= Tree Cities of the World =

Designation for cities committed to maintaining their urban forests

Tree Cities of the World is a worldwide program managed by the Food and Agriculture Organization of the United Nations (FAO) and the Arbor Day Foundation in the US, whereby municipalities of any size can apply to earn the designation "Tree City of the World".

== History ==

The program was launched at the first World Forum on Urban Forests held in October 2018 in Mantua, Italy, in 2018 by the FAO and Arbor Day Foundation. The aim is to celebrate and recognize cities and towns of all sizes throughout the world which have shown a commitment to maintaining their urban forests. From the end of 2019, any municipal government which has responsibility for its trees were able to apply to become a designated Tree City of the World. The goal shared by both organizations is "to foster a robust and diverse network of communities, practitioners, advocates, and scientists that will lead to sustainable urban forests across the globe".

The Tree City USA program began in 1976, co-sponsored by the National Association of State Foresters and the United States Forest Service, established a method by which the forest managers could be assisted in their work and recognized for it.

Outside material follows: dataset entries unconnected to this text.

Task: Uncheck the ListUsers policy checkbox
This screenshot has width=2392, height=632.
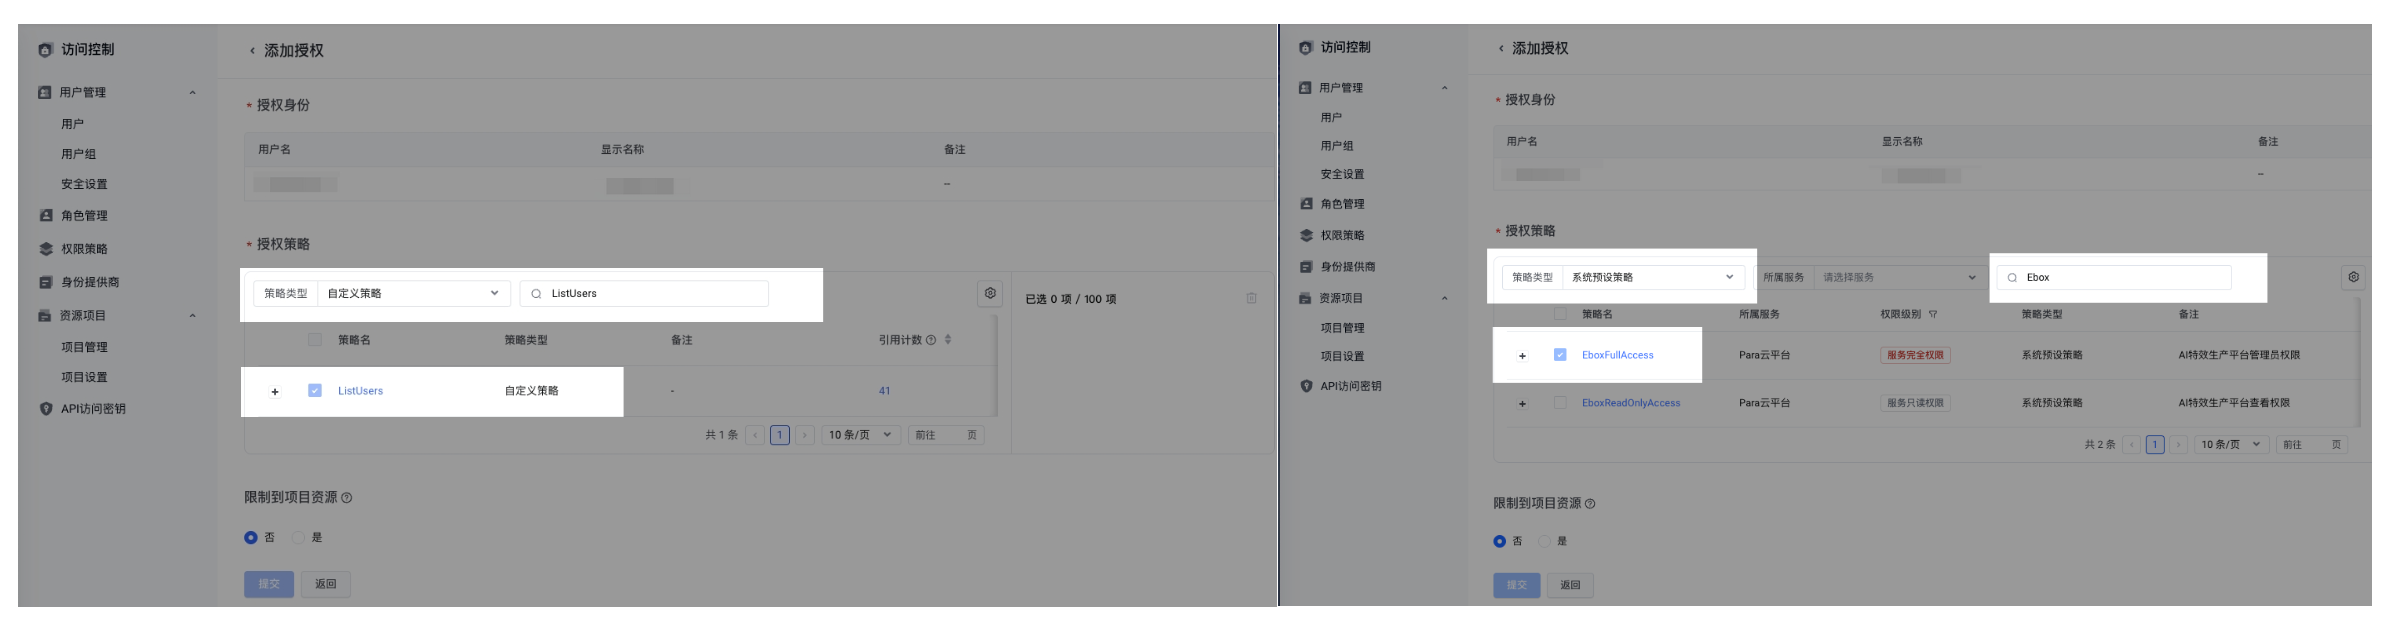Action: coord(315,390)
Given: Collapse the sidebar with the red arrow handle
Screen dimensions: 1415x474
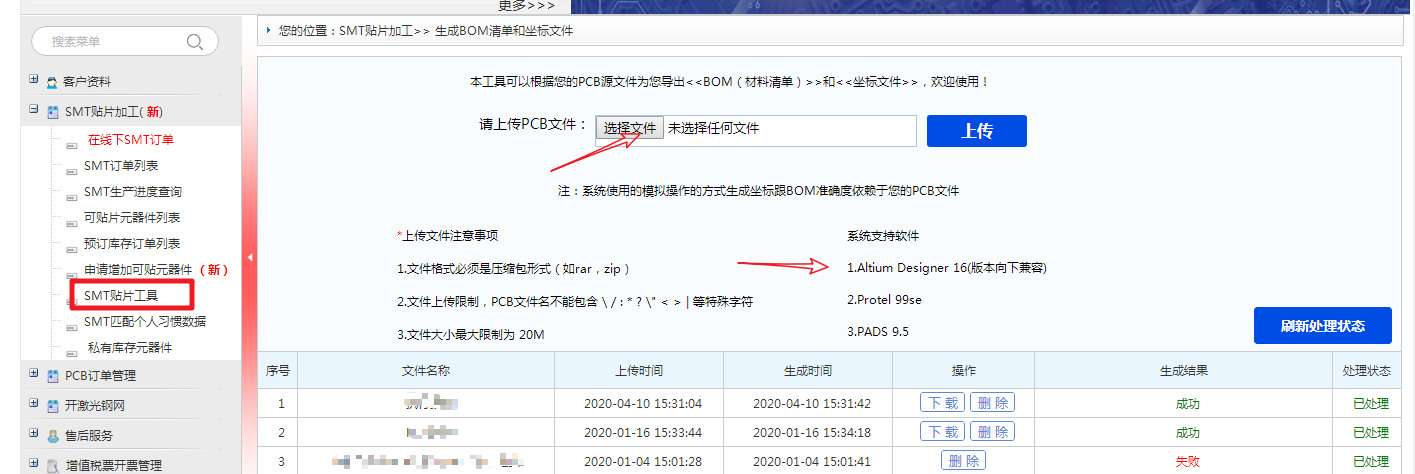Looking at the screenshot, I should coord(249,258).
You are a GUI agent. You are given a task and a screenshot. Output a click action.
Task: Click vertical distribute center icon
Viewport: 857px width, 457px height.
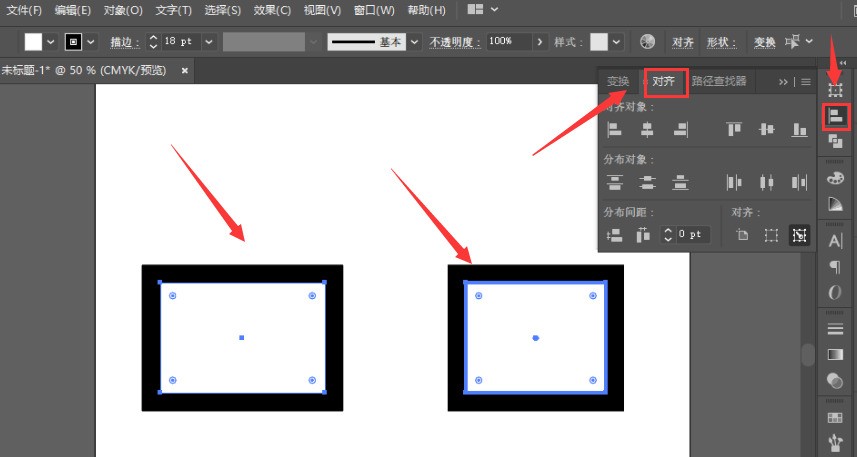point(647,182)
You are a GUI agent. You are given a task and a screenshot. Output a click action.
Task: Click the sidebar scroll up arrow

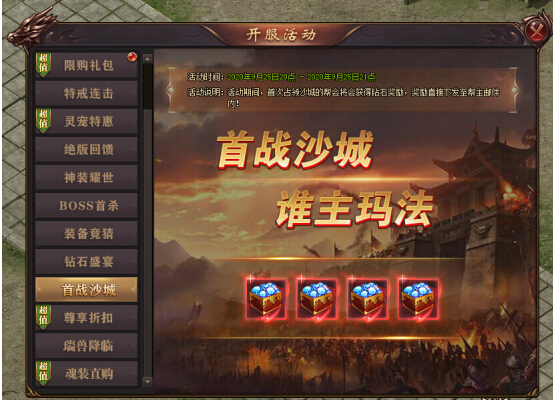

However the importance of urban forests has been realized as even more vital in a time of global warming, pollution and crowded cities, adding to the well-being of residents and workers of villages, suburbs, towns and cities. As of 2025, there are almost 3,500 cities on the list of Tree Cities USA.

== Organisation ==

Five core standards are necessary to be met by a Tree City of the World:

- Establish responsibility for the trees.
- Set the rules – policies, best practices, or industry standards for management of the trees.
- Know what you have: create an inventory of all of the trees in the municipality.
- Allocate resources from the annual budget.
- Celebrate the achievements, to acknowledge those who do the work and to help raise awareness among the public of the importance of trees.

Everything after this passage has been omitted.